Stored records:
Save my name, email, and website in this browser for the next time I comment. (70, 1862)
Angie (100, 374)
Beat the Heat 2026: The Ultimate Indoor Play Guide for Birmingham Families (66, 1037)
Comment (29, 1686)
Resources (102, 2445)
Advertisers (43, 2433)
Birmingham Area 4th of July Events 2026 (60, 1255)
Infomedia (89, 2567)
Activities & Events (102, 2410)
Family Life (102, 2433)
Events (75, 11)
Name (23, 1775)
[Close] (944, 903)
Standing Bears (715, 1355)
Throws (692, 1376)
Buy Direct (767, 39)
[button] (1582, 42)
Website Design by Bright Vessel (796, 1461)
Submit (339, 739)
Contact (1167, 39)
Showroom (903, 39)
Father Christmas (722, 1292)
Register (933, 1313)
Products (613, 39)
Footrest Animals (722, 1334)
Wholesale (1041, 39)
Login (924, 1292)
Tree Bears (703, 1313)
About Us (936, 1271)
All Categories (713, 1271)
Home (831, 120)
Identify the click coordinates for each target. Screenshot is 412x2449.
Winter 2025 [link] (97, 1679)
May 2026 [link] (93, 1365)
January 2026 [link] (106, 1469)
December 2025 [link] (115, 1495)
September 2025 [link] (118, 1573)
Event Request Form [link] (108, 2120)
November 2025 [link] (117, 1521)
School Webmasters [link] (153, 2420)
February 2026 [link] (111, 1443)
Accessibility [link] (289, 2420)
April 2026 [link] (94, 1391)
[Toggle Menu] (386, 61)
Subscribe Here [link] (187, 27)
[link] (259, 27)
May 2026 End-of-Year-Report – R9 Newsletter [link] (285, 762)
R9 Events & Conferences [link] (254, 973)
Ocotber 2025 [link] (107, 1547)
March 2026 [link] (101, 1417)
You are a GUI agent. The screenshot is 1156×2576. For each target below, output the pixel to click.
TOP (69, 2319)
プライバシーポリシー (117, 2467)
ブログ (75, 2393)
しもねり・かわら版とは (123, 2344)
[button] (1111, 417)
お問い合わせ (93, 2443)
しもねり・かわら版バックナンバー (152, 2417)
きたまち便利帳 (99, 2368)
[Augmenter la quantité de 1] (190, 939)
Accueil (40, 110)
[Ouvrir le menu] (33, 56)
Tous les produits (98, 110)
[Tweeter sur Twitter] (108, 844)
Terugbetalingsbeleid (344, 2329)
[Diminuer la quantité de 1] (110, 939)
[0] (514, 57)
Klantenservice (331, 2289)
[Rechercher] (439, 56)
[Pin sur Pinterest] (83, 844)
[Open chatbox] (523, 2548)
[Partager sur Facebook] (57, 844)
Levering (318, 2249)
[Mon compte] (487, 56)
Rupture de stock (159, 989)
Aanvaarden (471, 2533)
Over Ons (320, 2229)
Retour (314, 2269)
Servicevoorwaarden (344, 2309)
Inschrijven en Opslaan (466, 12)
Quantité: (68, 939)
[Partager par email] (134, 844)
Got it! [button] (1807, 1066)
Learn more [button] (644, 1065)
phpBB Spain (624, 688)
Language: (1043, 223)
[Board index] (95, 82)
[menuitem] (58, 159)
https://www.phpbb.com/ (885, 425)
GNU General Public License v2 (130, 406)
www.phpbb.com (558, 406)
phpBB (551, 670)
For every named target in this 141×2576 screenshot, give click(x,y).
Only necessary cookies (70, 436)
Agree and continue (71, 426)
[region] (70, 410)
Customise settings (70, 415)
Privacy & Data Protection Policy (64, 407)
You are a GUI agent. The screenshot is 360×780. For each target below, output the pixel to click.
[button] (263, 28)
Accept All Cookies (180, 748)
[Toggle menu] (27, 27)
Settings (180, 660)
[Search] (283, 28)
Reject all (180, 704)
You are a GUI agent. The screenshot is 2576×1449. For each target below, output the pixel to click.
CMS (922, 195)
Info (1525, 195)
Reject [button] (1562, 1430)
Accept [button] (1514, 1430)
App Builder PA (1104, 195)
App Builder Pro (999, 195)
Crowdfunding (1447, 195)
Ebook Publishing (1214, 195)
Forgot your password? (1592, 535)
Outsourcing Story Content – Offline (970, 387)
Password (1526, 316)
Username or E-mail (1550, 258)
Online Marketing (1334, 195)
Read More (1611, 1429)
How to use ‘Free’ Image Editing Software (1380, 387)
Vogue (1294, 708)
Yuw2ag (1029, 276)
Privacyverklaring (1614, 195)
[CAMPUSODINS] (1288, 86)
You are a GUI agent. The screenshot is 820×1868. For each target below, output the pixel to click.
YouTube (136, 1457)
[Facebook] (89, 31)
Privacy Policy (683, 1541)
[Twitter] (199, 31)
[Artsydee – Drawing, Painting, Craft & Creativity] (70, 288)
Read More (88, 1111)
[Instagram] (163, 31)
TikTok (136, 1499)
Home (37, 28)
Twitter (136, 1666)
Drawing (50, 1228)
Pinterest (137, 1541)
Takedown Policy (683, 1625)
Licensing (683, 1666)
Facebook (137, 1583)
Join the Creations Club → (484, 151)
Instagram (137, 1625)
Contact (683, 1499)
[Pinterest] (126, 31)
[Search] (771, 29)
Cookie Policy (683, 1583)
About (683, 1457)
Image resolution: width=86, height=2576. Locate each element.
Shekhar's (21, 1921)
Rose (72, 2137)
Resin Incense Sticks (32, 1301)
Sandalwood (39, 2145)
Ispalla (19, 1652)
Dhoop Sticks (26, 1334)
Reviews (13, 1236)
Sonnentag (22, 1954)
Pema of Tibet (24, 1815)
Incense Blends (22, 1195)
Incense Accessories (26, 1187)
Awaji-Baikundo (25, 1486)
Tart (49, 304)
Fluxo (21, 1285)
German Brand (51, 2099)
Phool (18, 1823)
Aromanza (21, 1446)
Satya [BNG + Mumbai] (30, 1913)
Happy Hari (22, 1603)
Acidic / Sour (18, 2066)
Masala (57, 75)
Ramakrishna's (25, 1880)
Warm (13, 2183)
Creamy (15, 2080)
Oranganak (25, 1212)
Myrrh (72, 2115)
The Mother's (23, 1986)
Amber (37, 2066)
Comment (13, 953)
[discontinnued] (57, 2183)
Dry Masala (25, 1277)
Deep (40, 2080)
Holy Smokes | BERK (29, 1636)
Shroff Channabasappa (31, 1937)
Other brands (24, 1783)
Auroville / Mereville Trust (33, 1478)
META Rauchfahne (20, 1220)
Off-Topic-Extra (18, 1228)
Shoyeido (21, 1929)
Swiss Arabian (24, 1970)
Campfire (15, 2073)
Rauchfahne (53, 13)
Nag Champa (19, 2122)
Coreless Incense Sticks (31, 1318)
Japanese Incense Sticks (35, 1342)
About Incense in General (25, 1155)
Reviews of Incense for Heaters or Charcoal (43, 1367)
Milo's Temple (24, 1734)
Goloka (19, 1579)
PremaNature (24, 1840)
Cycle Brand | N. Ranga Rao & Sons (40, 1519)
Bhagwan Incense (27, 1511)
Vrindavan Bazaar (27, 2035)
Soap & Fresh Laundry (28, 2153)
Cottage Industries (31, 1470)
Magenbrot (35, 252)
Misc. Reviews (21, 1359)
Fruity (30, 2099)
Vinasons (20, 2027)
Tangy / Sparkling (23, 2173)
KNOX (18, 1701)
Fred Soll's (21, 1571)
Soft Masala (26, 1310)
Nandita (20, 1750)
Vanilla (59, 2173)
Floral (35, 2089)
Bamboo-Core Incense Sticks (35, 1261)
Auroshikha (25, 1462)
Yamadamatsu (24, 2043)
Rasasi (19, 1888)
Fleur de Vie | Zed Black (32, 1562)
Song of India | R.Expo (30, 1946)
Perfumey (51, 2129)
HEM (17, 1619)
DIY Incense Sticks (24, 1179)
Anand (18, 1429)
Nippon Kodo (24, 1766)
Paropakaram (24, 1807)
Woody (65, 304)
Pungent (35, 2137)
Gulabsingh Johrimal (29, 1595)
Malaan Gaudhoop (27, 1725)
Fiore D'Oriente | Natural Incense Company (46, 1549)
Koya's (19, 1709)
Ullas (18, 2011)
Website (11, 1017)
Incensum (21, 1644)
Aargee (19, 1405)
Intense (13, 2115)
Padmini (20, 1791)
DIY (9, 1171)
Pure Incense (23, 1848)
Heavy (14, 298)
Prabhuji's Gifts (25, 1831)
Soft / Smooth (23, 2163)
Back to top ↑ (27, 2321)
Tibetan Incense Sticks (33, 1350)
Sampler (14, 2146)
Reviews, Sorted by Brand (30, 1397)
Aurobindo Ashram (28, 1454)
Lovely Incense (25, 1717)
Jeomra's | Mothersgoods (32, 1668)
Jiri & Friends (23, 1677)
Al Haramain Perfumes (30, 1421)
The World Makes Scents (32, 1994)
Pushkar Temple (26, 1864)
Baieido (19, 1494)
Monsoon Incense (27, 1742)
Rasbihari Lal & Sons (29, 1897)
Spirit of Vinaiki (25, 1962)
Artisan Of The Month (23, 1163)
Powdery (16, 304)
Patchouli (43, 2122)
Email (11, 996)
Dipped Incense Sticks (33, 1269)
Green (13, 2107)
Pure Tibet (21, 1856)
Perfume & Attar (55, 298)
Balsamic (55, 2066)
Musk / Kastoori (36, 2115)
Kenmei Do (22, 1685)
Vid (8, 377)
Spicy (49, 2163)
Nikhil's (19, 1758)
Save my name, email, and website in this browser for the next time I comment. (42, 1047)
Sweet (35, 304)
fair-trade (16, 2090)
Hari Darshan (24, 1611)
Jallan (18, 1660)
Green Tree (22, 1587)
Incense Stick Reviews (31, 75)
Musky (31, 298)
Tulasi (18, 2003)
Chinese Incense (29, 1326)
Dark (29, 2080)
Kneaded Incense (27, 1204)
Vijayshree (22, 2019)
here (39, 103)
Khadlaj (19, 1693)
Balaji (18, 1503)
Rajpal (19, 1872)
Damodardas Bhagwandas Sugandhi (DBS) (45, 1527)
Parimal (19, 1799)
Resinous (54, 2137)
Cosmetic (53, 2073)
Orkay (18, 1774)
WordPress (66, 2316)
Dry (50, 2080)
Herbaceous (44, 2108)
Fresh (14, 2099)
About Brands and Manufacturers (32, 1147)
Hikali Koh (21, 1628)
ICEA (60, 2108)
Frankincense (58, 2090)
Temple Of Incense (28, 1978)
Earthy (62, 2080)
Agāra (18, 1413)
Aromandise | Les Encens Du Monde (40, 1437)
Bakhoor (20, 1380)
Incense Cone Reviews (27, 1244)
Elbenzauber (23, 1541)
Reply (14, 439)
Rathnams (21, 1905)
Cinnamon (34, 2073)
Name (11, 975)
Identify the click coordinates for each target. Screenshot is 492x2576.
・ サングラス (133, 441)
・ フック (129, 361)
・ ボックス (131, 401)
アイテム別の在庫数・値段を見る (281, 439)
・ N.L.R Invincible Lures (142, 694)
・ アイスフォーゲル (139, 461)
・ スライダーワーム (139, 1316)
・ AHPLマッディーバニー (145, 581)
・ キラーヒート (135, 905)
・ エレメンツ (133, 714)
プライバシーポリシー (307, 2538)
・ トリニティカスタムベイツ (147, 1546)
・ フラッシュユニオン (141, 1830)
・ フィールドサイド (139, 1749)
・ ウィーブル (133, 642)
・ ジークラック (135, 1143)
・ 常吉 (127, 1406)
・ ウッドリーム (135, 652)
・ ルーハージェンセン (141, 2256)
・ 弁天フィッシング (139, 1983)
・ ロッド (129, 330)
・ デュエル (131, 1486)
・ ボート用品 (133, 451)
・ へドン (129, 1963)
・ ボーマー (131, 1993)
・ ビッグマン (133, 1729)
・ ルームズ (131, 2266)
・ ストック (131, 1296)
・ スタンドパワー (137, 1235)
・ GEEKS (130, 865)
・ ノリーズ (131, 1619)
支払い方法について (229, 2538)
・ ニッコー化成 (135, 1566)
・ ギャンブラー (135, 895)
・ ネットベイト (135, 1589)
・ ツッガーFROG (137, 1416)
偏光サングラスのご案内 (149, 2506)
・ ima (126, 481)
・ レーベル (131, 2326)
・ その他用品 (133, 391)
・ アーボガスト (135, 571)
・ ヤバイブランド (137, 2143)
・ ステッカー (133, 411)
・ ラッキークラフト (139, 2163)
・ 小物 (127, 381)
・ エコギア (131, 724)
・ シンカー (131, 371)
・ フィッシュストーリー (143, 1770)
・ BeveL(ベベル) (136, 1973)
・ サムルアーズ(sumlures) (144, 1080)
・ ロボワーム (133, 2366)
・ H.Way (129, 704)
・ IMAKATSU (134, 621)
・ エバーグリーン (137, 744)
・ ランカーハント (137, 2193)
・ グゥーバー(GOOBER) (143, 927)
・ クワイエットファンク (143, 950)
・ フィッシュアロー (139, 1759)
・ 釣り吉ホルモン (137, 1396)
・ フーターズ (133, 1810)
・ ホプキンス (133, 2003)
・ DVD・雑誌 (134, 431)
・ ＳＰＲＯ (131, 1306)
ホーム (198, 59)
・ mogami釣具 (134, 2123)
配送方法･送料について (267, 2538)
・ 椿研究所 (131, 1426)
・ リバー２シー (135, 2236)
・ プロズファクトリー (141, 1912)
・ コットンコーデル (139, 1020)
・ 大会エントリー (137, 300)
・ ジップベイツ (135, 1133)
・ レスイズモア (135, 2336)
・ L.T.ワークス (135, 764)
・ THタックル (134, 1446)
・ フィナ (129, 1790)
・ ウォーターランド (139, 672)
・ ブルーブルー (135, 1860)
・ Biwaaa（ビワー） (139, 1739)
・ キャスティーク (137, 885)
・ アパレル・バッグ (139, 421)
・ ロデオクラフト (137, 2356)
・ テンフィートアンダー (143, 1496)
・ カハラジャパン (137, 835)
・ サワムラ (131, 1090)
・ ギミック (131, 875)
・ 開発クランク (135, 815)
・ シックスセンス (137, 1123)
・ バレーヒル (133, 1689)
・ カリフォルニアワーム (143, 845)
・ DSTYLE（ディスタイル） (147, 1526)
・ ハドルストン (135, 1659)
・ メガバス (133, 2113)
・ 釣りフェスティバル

[WHAT IS NEEDED] Your answer should consist of copies of the lines above that include the string "this".

[SOLUTION BELOW]
Save my name, email, and website in this browser for the next time I comment. (70, 1862)
For every named target in this 141×2576 screenshot, give click(x,y).
Save my name, email, and website in this browser for the next time I comment. (42, 1047)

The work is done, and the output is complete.